Schon wenige Monate nach ihrem gemeinsamen Lehrgang trafen sich die beiden in Barsinghausen. Mohs behielt seine Stelle beim Verband, Gisdol kam als Co-Trainer von Huub Stevens mit dem FC Schalke 04 in das Fuchsbachtal. Zuvor war Schalke mit Felix Magath mehrfach zu Besuch in Barsinghausen gewesen. Der frühere HSV-Spieler und -Trainer schätzt die Anlage vor allem aufgrund der Nähe zum Wald – mit den vielen Hügeln. Direkt hinter den beiden Trainingsplätzen beginnt das Forstgebiet. Von den kleinen Wanderwegen aus haben die Fußgänger einen guten Blick auf die Plätze. Das dürfte sich allerdings ändern, wenn der HSV erscheint. Gisdol will im Geheimen trainieren. Dafür werden die Wege zur Hotelanlage überwacht.
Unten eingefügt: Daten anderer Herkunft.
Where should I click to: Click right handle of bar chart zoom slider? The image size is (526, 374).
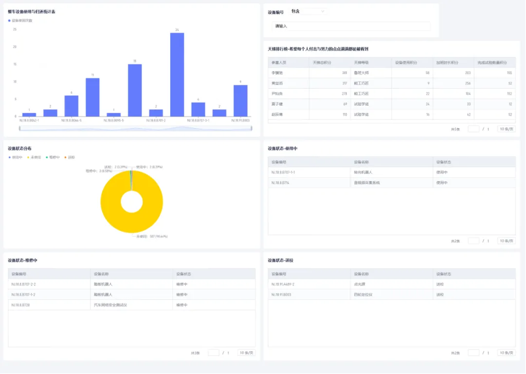tap(249, 128)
Die Barsinghausener kennen das. Die deutsche Nationalmannschaft ist seit Jahren Dauergast am Deister. Im Jahr 2000 bereitete sich Rudi Völler hier auf sein erstes Länderspiel als Bundestrainer vor. Damals hatten die Fans sogar noch Zugang zur Hotellobby. Doch diese Zeiten sind längst vorbei. Vor ziemlich genau einem Jahr erlebten die Anwohner das genaue Gegenteil. Wenige Tage nach dem Terroranschlag am Rande des Länderspiels zwischen Frankreich und Deutschland in Paris bezogen Bundestrainer Joachim Löw und das DFB-Team das Sporthotel. Bewaffnete Polizisten bewachten die Anlage großräumig, während die Nationalmannschaft sich auf das Länderspiel in Hannover gegen die Niederlande vorbereitete. Als die Partie wegen einer Terrorwarnung abgesagt wurde, kehrte der DFB-Tross nach Barsinghausen zurück.

Der Ort brauchte etwas Zeit, um zur Normalität zurückzukehren. Hotelchef Bernd Dierßen, ehemaliger Profi bei Hannover 96 und Schalke 04, hat mit seinem Team dafür gesorgt, dass wieder Ruhe eingekehrt ist in Barsinghausen. Nichts hat der HSV in seiner Situation nötiger.